** BEGIN **

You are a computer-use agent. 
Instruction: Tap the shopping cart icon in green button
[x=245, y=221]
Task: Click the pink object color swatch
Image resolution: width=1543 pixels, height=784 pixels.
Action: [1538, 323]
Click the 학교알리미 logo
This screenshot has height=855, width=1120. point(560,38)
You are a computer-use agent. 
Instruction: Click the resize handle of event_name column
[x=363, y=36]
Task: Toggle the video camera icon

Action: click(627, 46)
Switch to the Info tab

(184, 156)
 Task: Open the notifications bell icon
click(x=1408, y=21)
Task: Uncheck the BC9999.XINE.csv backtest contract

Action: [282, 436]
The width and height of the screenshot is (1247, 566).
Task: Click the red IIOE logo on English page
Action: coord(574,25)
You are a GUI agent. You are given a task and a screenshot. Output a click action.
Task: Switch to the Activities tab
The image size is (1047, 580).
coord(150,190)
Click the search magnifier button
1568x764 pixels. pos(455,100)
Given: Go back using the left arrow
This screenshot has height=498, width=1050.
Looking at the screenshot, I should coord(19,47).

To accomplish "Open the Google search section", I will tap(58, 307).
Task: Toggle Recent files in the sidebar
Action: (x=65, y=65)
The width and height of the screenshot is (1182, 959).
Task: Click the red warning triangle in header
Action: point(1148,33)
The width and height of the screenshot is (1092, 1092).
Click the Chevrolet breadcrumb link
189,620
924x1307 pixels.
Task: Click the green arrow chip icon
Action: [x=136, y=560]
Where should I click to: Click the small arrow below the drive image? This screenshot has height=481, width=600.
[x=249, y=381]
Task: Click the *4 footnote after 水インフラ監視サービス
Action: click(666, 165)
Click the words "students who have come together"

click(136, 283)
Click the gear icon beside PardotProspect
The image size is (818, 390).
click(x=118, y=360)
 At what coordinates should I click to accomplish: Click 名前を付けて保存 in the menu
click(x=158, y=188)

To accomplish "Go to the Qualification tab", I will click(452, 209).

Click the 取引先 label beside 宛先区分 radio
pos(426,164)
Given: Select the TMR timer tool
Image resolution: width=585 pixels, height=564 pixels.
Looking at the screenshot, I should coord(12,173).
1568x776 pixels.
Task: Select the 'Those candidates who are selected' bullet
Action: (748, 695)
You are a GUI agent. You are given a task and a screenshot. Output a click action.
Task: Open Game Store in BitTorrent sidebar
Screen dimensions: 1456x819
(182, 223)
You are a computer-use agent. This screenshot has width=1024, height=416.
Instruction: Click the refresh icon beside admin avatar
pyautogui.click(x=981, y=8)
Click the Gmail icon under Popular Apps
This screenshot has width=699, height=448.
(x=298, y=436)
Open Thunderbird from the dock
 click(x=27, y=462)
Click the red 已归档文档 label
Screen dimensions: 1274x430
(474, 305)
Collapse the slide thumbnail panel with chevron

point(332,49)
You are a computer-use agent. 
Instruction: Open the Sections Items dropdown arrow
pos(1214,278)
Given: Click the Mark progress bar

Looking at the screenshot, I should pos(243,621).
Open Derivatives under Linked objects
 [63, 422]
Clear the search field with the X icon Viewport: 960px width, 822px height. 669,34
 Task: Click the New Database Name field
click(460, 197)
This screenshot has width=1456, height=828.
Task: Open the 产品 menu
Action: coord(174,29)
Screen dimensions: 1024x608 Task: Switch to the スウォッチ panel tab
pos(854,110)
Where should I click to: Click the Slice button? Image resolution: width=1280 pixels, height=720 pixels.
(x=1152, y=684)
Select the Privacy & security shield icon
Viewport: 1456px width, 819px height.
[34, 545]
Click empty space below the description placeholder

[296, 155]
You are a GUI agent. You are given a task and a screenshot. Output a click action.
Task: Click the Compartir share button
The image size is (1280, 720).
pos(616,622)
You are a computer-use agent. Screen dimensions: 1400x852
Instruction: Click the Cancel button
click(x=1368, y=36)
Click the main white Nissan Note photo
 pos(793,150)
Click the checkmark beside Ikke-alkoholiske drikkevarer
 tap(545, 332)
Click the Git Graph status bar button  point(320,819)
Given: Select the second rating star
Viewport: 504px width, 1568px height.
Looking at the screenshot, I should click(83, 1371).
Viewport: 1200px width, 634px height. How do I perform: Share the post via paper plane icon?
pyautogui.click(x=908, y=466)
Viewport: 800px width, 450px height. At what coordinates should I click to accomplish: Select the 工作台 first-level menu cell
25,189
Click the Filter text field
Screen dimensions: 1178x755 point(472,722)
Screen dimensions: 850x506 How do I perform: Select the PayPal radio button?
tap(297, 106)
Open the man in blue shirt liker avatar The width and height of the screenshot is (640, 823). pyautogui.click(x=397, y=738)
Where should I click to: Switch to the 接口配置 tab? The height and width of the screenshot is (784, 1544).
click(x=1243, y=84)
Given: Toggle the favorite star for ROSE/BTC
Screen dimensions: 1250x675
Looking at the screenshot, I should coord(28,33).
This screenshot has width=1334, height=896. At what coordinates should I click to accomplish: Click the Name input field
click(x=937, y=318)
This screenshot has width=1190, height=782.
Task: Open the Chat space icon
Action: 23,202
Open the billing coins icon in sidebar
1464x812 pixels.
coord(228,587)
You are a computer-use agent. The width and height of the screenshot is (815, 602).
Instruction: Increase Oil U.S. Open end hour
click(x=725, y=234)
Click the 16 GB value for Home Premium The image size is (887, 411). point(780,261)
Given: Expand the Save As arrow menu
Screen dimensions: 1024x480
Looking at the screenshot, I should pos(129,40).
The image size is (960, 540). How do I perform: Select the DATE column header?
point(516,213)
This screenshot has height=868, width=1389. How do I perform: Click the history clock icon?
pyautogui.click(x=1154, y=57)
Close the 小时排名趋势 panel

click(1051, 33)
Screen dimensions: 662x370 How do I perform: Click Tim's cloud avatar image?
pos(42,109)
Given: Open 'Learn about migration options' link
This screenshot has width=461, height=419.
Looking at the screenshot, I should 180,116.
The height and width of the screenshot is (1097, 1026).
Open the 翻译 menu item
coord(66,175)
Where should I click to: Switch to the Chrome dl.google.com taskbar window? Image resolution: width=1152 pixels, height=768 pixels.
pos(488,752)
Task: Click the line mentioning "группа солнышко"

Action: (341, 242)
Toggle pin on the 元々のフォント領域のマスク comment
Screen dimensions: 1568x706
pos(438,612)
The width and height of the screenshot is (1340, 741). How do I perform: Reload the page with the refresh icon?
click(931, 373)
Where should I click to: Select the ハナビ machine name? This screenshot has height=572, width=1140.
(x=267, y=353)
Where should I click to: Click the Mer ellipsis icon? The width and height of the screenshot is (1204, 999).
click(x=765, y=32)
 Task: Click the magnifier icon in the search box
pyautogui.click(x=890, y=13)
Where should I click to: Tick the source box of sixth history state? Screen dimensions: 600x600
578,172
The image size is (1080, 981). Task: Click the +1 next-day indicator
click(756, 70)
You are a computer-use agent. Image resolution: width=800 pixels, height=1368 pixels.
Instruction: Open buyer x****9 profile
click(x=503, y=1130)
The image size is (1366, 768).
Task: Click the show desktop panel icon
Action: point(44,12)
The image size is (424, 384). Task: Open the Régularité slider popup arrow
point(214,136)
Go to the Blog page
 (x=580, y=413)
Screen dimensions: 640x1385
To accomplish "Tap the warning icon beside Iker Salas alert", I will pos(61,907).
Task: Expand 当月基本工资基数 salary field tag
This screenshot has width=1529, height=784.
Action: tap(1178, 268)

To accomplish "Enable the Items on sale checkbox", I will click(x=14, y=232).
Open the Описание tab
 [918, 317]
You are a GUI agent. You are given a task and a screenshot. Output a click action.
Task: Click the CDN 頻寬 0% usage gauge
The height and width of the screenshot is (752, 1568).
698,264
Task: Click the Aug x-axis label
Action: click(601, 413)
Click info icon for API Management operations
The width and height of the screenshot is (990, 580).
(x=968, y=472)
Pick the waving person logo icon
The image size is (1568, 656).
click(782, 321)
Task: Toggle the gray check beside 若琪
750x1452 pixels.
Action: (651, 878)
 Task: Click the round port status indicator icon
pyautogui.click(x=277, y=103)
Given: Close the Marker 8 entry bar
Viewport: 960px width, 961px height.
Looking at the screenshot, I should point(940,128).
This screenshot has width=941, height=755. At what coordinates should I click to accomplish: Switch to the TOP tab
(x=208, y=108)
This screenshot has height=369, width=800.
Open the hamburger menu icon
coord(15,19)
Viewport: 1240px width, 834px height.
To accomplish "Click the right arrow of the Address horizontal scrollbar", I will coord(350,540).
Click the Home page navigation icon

** END **

**Exercise prompt**
Rewrite the part of the rows that opens with the line containing "Task: Click the line" and closes with the line containing "I will pos(61,907).", switching "Where should I click to" to "Where do I click to" and leaving everything else unchanged.

**Worked solution**
Task: Click the line mentioning "группа солнышко"

Action: (341, 242)
Toggle pin on the 元々のフォント領域のマスク comment
Screen dimensions: 1568x706
pos(438,612)
The width and height of the screenshot is (1340, 741). How do I perform: Reload the page with the refresh icon?
click(931, 373)
Where do I click to: Select the ハナビ machine name? This screenshot has height=572, width=1140.
(x=267, y=353)
Where do I click to: Click the Mer ellipsis icon? The width and height of the screenshot is (1204, 999).
click(x=765, y=32)
 Task: Click the magnifier icon in the search box
pyautogui.click(x=890, y=13)
Where do I click to: Tick the source box of sixth history state? Screen dimensions: 600x600
578,172
The image size is (1080, 981). Task: Click the +1 next-day indicator
click(756, 70)
You are a computer-use agent. Image resolution: width=800 pixels, height=1368 pixels.
Instruction: Open buyer x****9 profile
click(x=503, y=1130)
The image size is (1366, 768).
Task: Click the show desktop panel icon
Action: point(44,12)
The image size is (424, 384). Task: Open the Régularité slider popup arrow
point(214,136)
Go to the Blog page
 (x=580, y=413)
Screen dimensions: 640x1385
To accomplish "Tap the warning icon beside Iker Salas alert", I will pos(61,907).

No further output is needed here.